Miss America To Limp Onto TLC
It hardly seems like the sort of fare you'd generally find on what was once called The Learning Channel and is now referred to simply as TLC, but the Discovery-owned channel announced Monday that it has purchased the rights to televise the Miss America pageant for the next three years. The pageant had seen its ratings plummet on broadcast television and was passed on to cable TV after the 2004 show drew a record-low 9.8 million viewers. But Viacom's CMT was even less successful in attracting viewers -- fewer than 3 million tuned in last year -- and decided not to exercise its rights to continue running it. In 1960 the Miss America Pageant drew 85 million viewers.
Adelphia's Rigases Begin Serving Time
Eighty-two-year-old John Rigas, once among the most powerful cable-TV executives in the country, and his son Timothy, 51, entered a North Carolina federal prison Monday to begin serving 15-year and 20-year sentences respectively for securities and bank fraud that brought down Adelphia Communications, the cable system that the elder Rigas founded. Federal investigators had concluded that the Rigases had used Adelphia as their own "personal bank account" to loot it of hundreds of millions of dollars that they used for such things as flying two Christmas trees to New York at a cost of $6,000.

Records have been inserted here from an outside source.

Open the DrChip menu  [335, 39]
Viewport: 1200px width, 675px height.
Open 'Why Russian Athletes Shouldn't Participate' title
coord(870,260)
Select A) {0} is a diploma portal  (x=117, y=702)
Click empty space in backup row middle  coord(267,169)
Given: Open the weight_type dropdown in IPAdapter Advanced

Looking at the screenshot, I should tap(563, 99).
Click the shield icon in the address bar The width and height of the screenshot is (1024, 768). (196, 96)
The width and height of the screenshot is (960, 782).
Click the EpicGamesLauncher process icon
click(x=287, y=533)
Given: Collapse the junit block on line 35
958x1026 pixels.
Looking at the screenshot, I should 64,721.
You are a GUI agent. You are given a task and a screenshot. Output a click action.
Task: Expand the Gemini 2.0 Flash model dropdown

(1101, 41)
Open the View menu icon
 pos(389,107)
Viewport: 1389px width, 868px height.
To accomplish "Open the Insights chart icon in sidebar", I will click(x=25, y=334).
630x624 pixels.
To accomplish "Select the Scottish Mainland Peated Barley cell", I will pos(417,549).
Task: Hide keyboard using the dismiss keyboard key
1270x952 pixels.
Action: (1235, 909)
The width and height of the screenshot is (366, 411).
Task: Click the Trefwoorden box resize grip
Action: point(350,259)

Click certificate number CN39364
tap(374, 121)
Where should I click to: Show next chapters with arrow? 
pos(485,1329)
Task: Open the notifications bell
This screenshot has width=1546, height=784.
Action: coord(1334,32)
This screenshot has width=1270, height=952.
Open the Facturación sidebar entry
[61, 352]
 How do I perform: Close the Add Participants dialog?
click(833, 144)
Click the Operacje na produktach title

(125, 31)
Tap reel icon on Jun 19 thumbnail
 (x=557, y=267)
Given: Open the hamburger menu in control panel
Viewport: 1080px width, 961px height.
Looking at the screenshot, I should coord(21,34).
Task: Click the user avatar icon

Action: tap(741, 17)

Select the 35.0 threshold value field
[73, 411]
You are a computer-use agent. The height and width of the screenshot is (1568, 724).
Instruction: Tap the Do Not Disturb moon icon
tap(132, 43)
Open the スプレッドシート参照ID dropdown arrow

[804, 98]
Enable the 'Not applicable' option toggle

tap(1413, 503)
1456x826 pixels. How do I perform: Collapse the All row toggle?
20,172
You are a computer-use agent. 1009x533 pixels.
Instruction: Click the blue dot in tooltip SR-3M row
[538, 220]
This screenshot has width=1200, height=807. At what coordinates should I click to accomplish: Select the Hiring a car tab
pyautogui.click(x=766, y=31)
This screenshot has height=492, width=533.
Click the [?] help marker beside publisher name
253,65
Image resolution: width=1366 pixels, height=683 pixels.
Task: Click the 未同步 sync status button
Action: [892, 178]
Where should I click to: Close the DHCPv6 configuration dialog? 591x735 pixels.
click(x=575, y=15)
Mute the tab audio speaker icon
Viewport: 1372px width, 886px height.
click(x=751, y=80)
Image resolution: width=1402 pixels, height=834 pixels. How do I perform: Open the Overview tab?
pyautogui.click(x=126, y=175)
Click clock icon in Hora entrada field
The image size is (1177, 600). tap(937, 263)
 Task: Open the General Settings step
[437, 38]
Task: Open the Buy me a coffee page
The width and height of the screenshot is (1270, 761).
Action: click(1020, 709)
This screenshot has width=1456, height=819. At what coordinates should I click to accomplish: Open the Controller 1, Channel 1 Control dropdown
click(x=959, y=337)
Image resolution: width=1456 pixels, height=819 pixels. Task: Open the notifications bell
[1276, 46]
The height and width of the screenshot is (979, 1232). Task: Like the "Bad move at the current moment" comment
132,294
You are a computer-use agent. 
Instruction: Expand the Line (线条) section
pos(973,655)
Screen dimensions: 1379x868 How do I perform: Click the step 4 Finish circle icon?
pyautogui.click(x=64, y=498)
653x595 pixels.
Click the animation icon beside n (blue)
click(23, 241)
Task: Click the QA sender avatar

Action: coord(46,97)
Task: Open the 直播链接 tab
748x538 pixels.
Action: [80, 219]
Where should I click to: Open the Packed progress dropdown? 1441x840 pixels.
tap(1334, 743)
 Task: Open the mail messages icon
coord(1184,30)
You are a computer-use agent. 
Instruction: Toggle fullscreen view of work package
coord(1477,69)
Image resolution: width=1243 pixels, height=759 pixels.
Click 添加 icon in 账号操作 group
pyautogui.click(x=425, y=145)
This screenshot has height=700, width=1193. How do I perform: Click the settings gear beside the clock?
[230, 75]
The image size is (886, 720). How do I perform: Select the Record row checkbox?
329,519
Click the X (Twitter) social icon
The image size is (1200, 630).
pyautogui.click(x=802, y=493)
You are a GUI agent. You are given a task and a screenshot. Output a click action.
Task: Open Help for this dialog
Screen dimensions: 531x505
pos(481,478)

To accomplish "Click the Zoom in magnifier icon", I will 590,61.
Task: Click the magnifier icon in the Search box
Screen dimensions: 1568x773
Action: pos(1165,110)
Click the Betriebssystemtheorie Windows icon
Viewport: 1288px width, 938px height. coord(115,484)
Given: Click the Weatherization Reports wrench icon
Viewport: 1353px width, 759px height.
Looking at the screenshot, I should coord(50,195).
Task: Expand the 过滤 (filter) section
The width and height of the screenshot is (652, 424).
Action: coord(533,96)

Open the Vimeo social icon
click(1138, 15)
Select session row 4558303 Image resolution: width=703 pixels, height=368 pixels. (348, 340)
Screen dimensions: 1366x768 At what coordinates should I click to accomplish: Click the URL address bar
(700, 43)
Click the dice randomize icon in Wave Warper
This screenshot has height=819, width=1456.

Sportswriters Exchange Pens for Cameras
In the past few years newspaper sportswriters have made a steady migration to cable television, Washington Post sports columnist Norman Chad commented Monday. "We've gone from minor nuisance to cultural menace," he wrote, adding that all over cable and talk radio "there are sports journalists blabbing, gabbing, fretting, chatting, arguing, debating and, mostly, shouting. ... We used to just write, eat and drink; now we just talk, eat and drink. Who has time to write?" It's all become a great boon for the sportswriters, Chad observed. "If ESPN got out of the sports business tomorrow, half of America's top sports columnists would have to send their children back to public schools." Chad concluded: "If I had more time, I'd figure out a better way to express myself and end this column properly, but I have to go commentate on an ESPN World Series of Poker telecast."
'Idol' Flops Off Broadway
American Idol has proved to be less of a hit off Broadway than it was on television. Idol: The Musical closed one day after it opened "due to a lack of advance ticket sales, a lack of positive feedback from audience members and critics and a lack of sustainable financial resources," producer Todd Ellis said in a statement. The musical, which satirized the TV show and its fans, had begun preview performances on July 5 with a cast that was unceremoniously dumped a few weeks later and replaced without explanation.